■ **Problem to work on**:
Please give again, word for word, the lines that lie between the start of the listing below and the line with "Given: Click the New Document icon", both included.

[Recorded data — start]

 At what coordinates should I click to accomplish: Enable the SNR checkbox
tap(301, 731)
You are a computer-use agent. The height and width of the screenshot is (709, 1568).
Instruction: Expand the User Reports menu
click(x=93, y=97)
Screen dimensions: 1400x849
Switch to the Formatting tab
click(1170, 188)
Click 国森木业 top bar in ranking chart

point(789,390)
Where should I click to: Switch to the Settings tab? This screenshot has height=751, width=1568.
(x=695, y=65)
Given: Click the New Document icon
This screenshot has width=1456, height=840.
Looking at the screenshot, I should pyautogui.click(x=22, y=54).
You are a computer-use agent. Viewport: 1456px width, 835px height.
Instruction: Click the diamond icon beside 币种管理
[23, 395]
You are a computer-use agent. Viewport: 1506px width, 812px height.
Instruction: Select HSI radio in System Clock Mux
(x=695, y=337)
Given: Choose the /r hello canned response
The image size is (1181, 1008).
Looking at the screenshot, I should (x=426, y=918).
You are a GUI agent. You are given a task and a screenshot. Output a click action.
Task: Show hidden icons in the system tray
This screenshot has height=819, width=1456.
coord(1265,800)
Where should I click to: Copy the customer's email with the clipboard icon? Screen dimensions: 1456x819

[Recorded data — finish]

■ **Answer section**:
 At what coordinates should I click to accomplish: Enable the SNR checkbox
tap(301, 731)
You are a computer-use agent. The height and width of the screenshot is (709, 1568).
Instruction: Expand the User Reports menu
click(x=93, y=97)
Screen dimensions: 1400x849
Switch to the Formatting tab
click(1170, 188)
Click 国森木业 top bar in ranking chart

point(789,390)
Where should I click to: Switch to the Settings tab? This screenshot has height=751, width=1568.
(x=695, y=65)
Given: Click the New Document icon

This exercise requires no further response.